The heyday of inexpensive new-vehicle leases

is over, at least for now, according to a Jan. 26 story in the Wall Street Journal by Karen Lundegaarg and Sholnn Freeman.

Stung by big losses on many of the attractive deals they offered in the past, automakers, banks, and other big vehicle lenders are scaling back the easy lease money that helped drive the U.S. auto market to record sales during the past two years, according to Lundegaarg and Freeman.

Some lenders have entirely exited the auto-finance business, and those that remain are taking a more conservative approach.

The result: consumers are having to dig deeper into their pockets to lease a new vehicle, or

else trade down or even out of the new car market.

Industry observers are already predicting fewer car sales this year. Paul Taylor, chief

economist for the National Automobile Dealers Association (NADA), predicts new vehicle sales, including leases, will fall to 16.3 million units this year from 17.4 million in 2000 and 16.9 million in 1999. Taylor attributes a small part of the expected slowdown this year to the

leasing crunch, but he says the bulk of the downshift is due to slowing economic growth and volatility in the stock market.

What went wrong with leasing?
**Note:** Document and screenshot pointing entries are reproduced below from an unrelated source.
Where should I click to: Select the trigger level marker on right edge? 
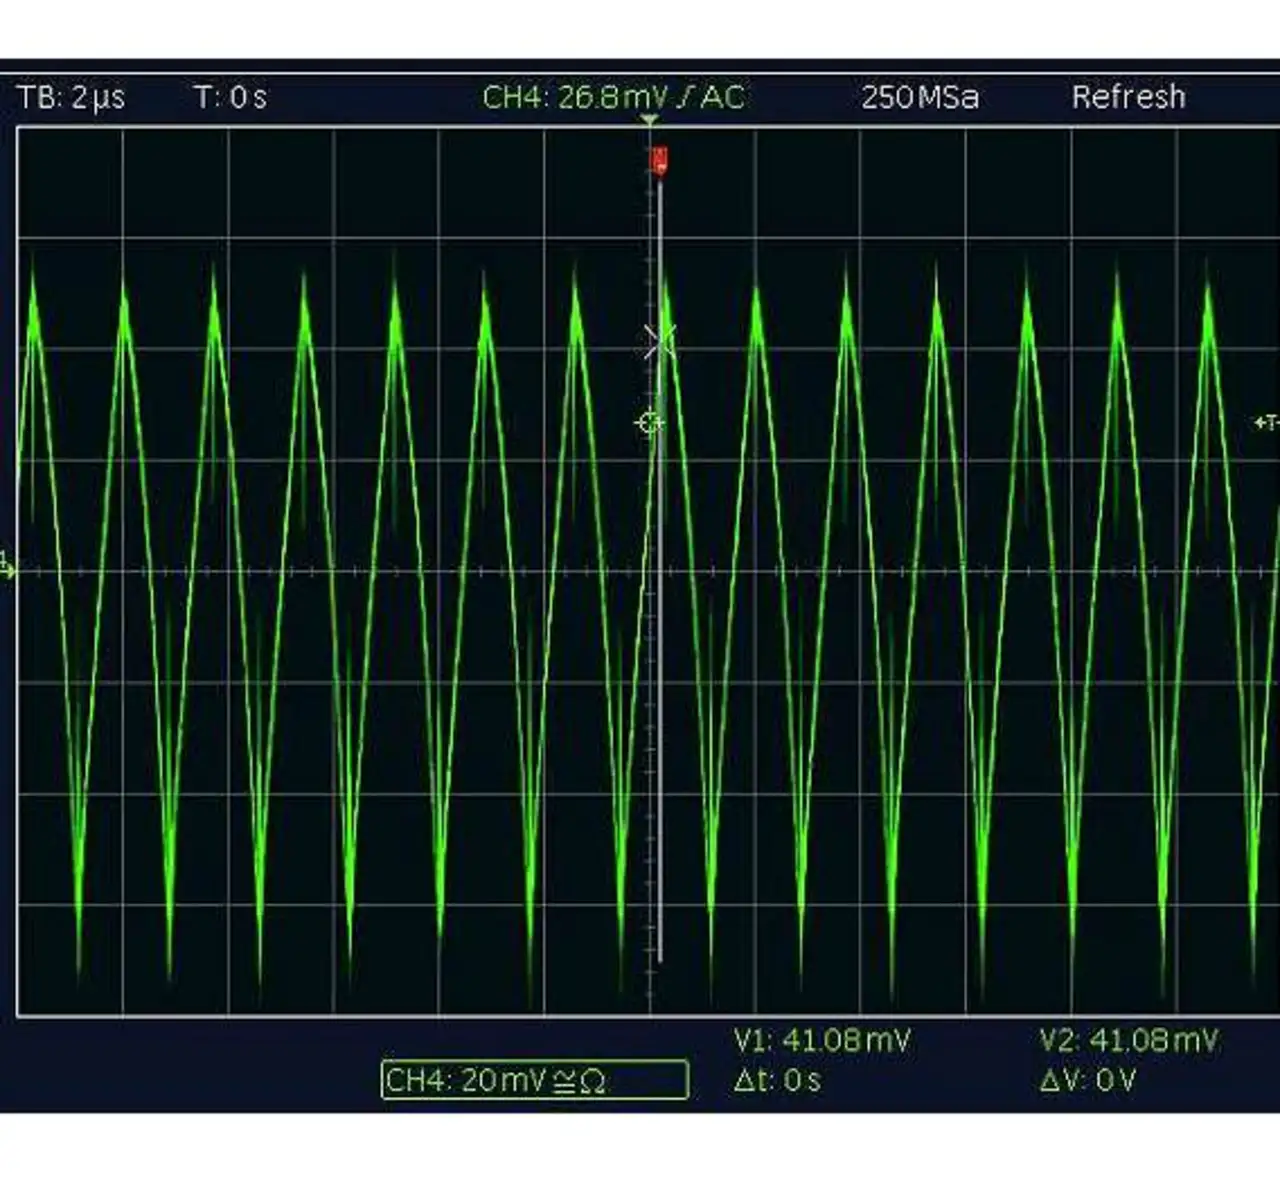click(x=1266, y=423)
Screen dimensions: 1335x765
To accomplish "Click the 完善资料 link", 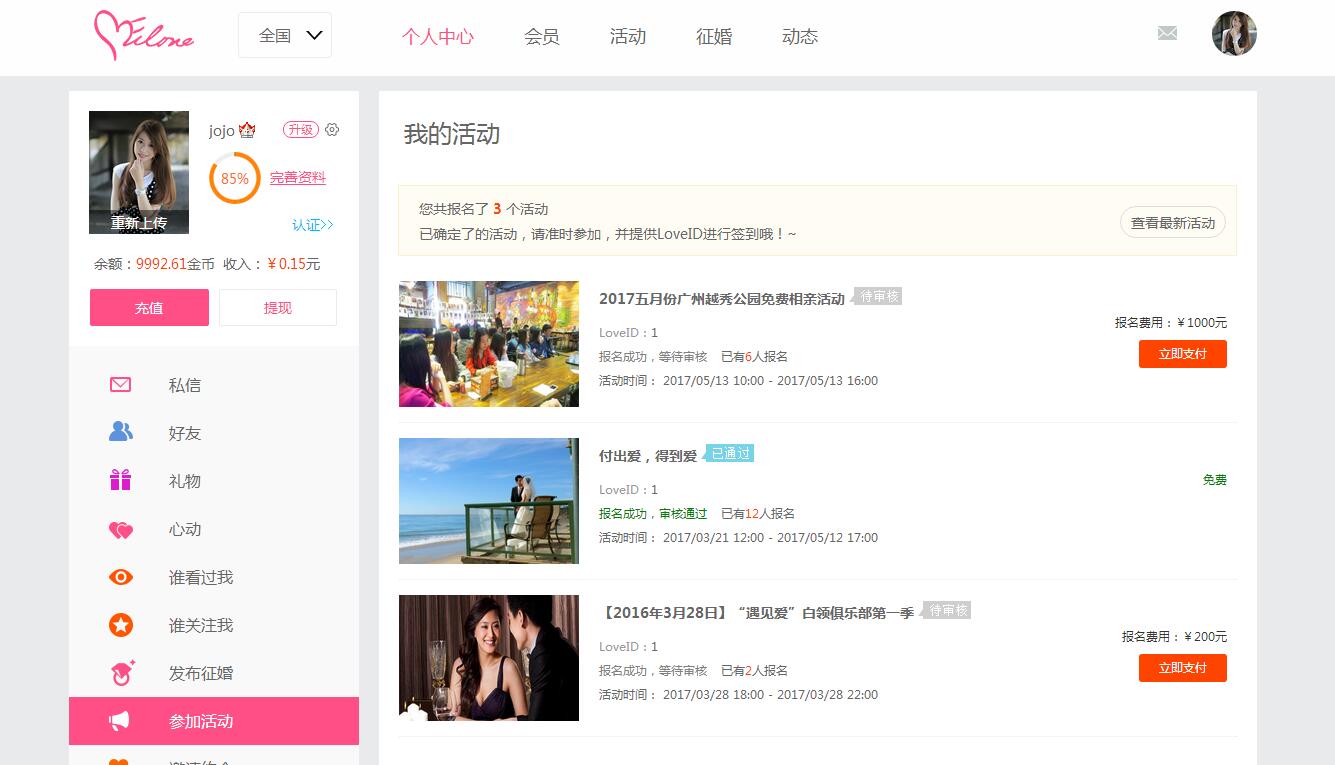I will 298,178.
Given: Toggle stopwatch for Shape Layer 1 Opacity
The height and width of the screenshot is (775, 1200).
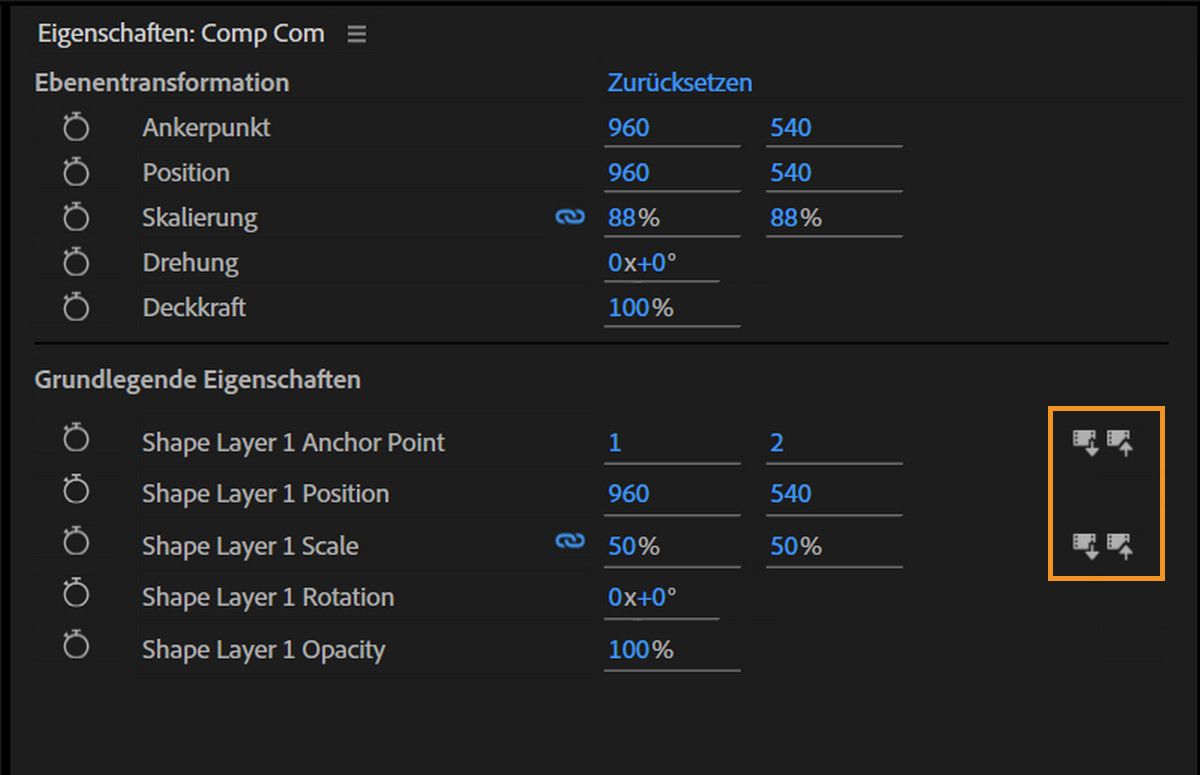Looking at the screenshot, I should tap(76, 647).
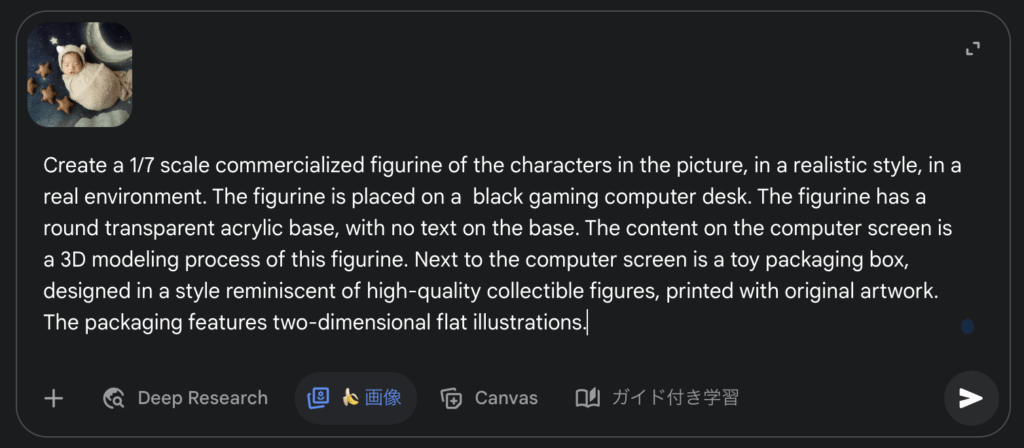Click the ガイド付き学習 open-book icon
1024x448 pixels.
coord(587,398)
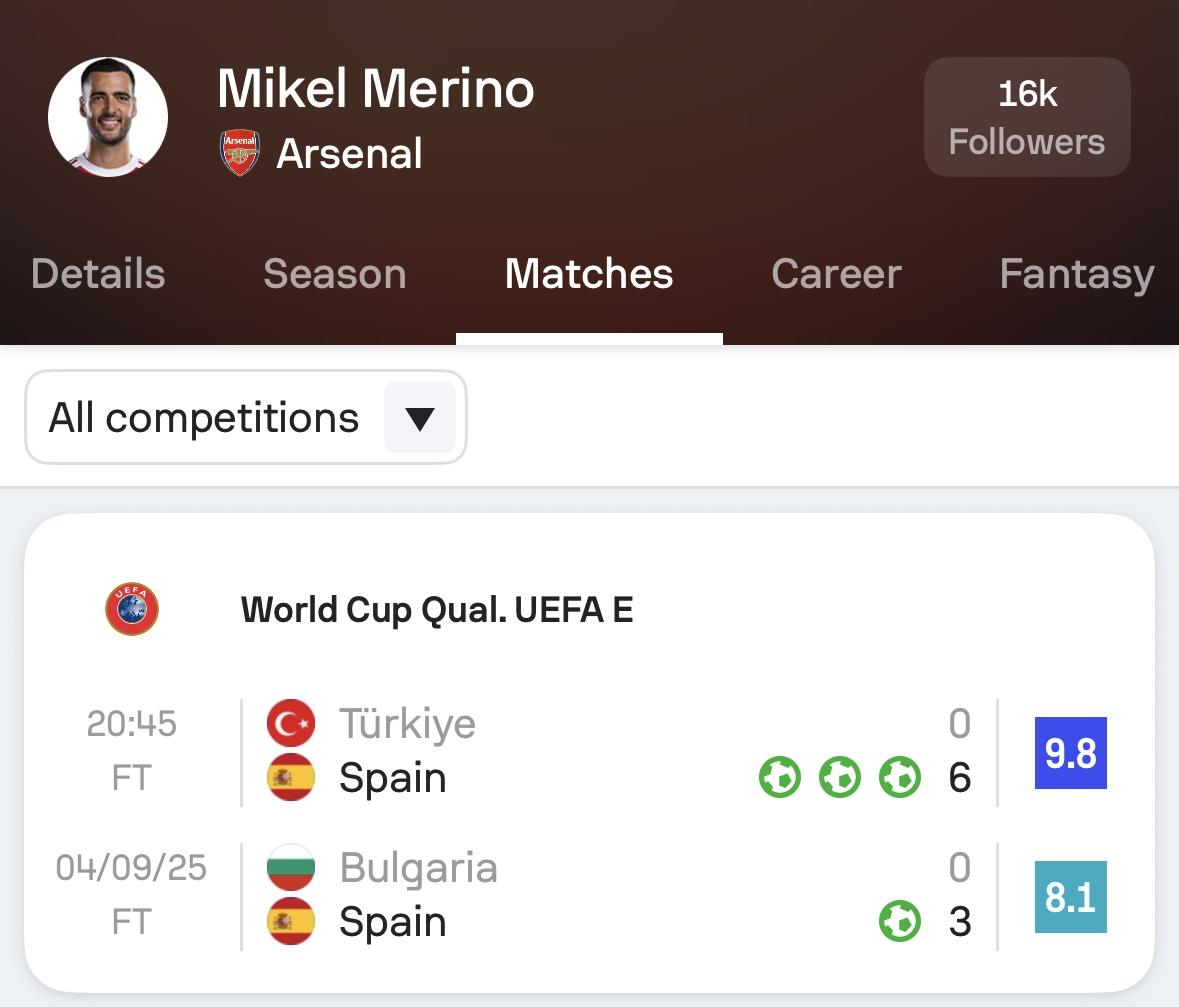The height and width of the screenshot is (1007, 1179).
Task: Click goal ball icon in Bulgaria match
Action: click(899, 921)
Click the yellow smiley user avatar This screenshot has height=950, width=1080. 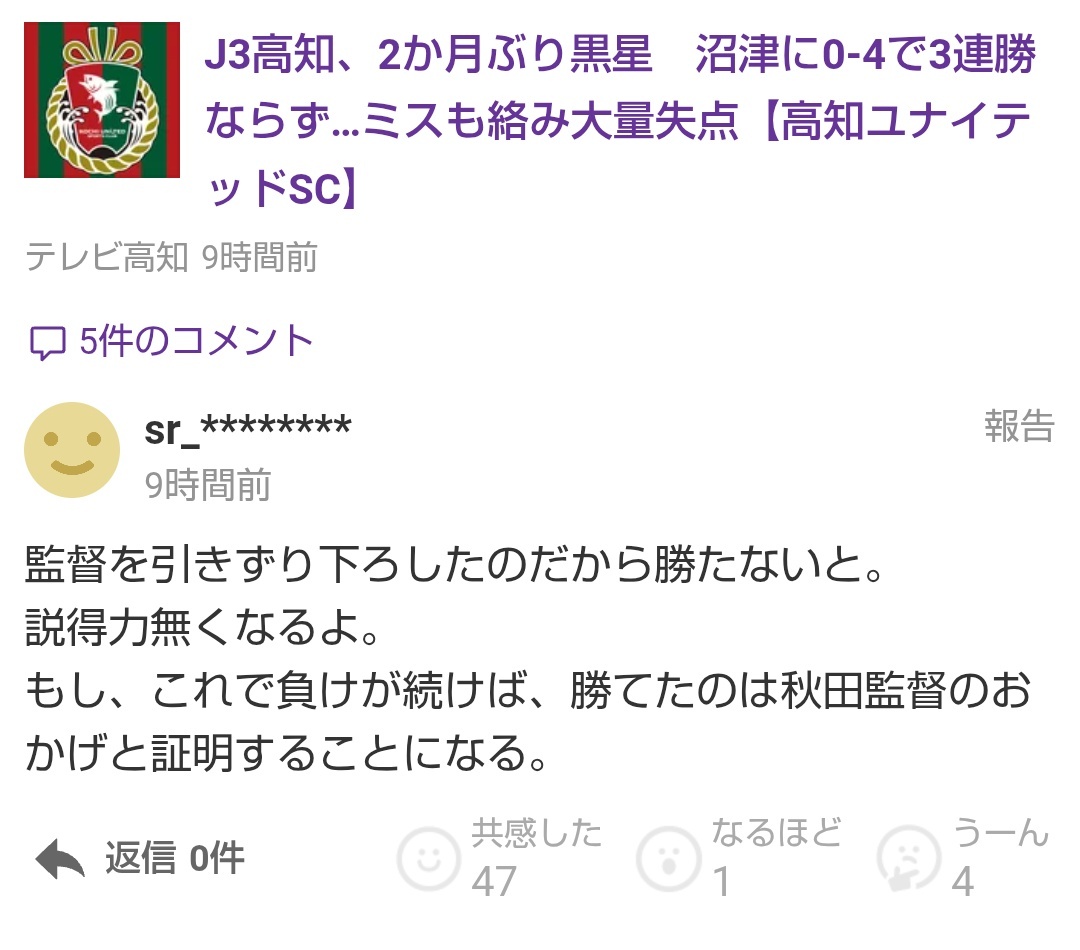[x=72, y=451]
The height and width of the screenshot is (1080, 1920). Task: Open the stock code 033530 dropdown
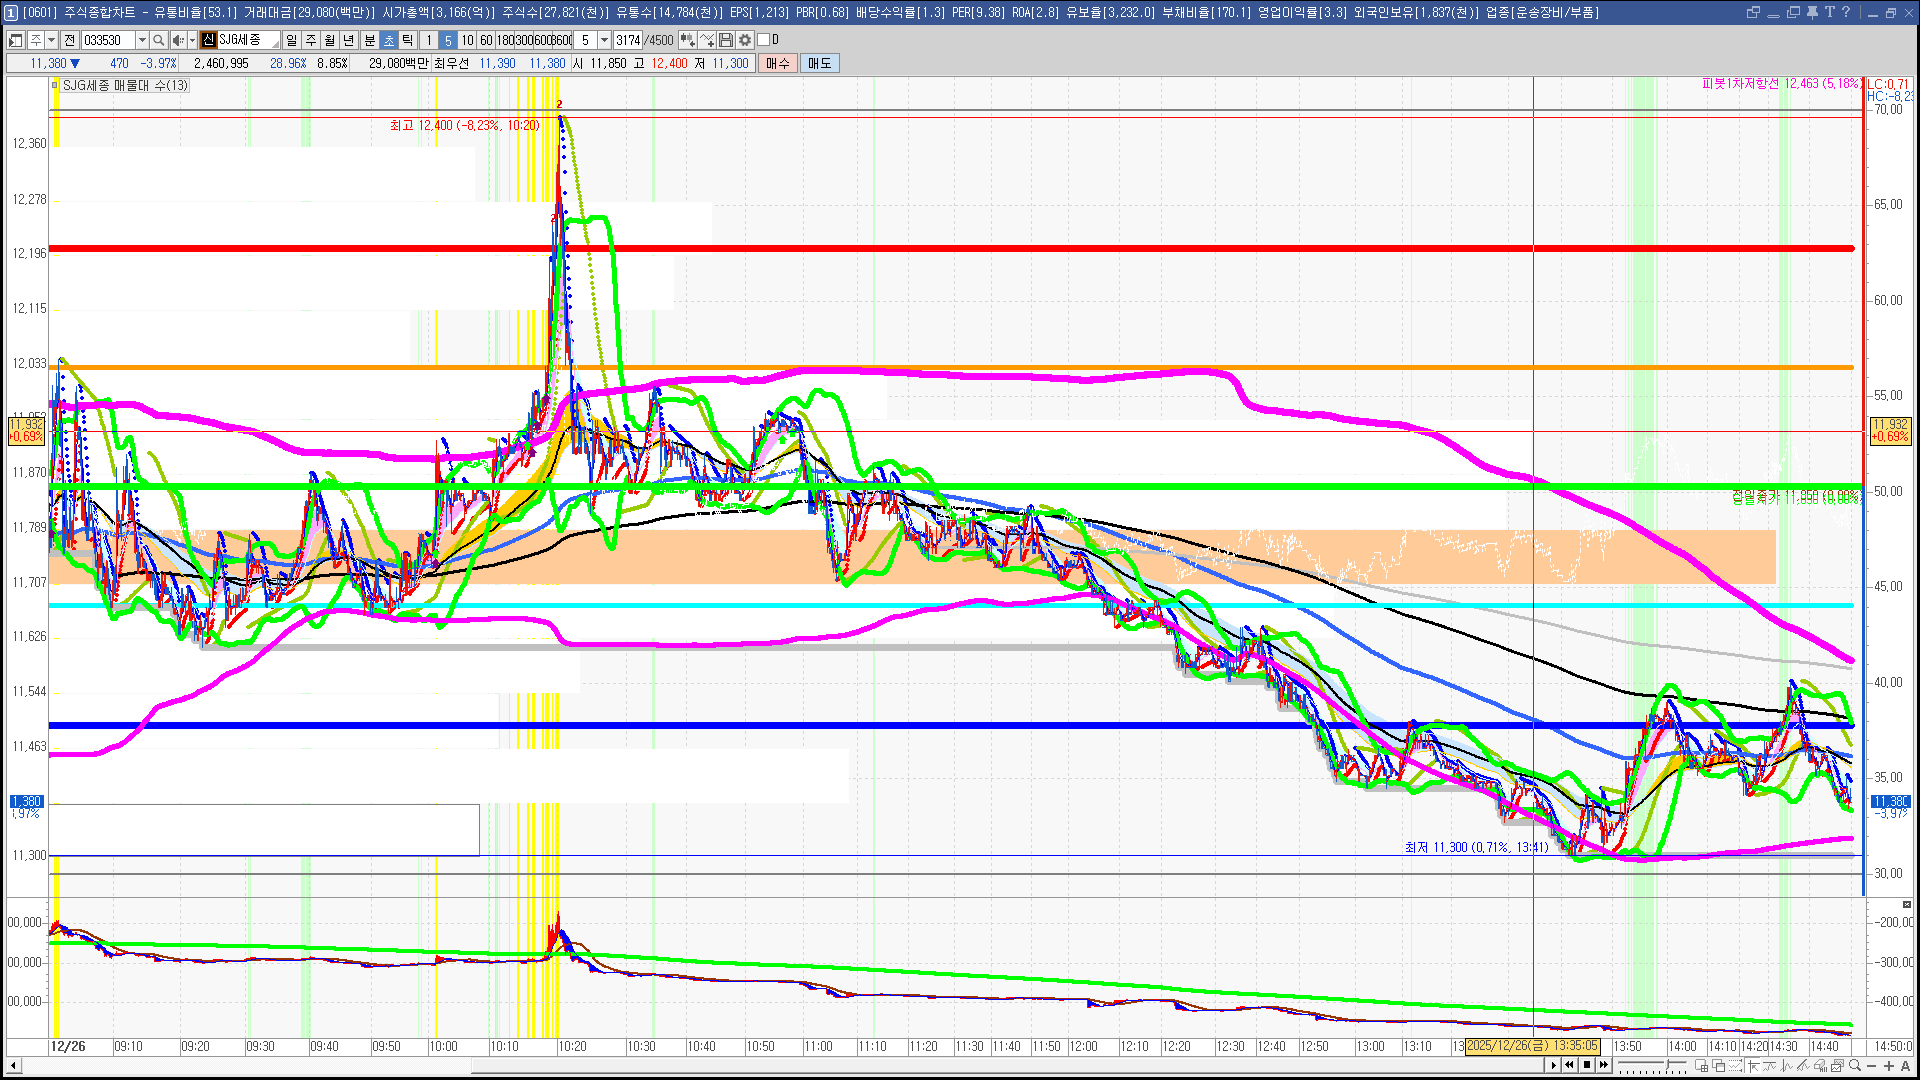(142, 40)
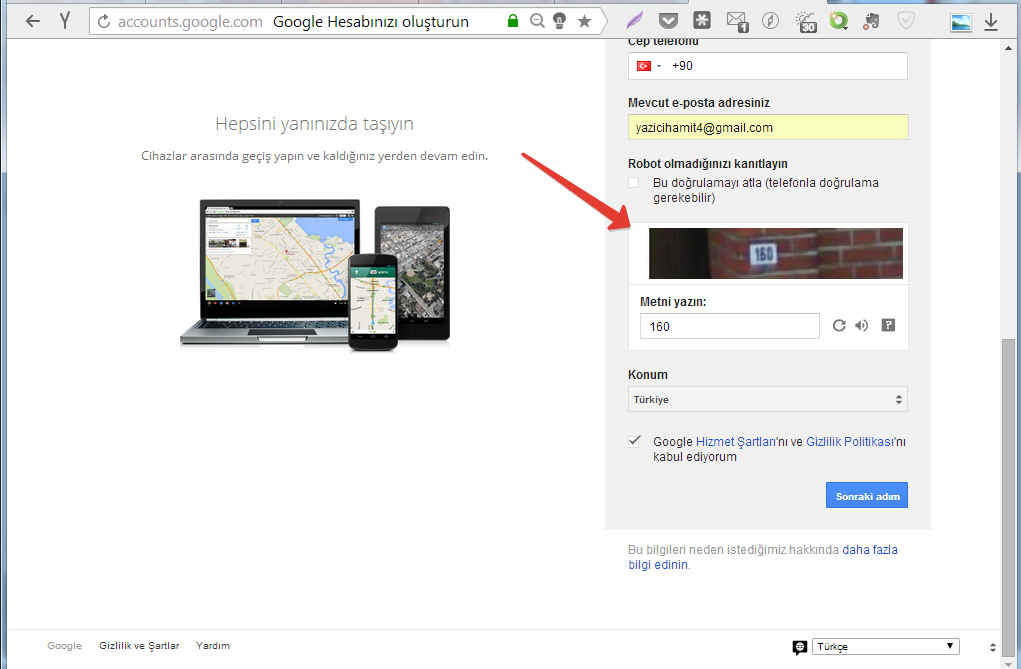Open the 'Gizlilik Politikası' link
This screenshot has height=669, width=1021.
click(x=849, y=441)
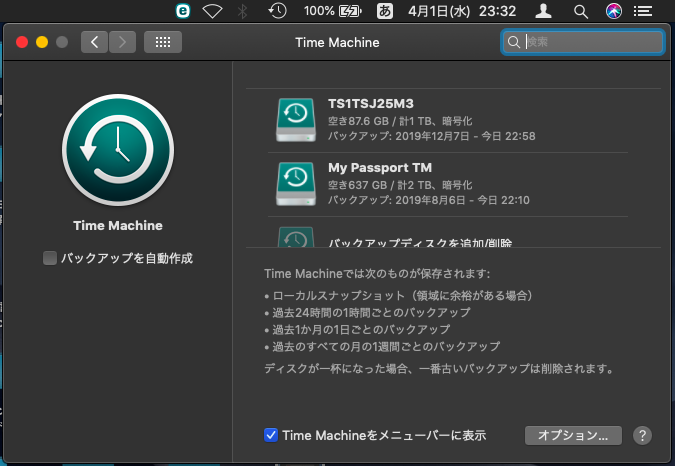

Mainly, the automakers and other lenders overestimated residuals -- what the cars and trucks would be worth at the end of their leases. Those missed estimates on resale value -- in particular, wrong bets on the future prices of sport-utility vehicles -- have added up to hundreds of million of dollars in losses for financing companies. And it could get worse before it gets better, according to the Journal.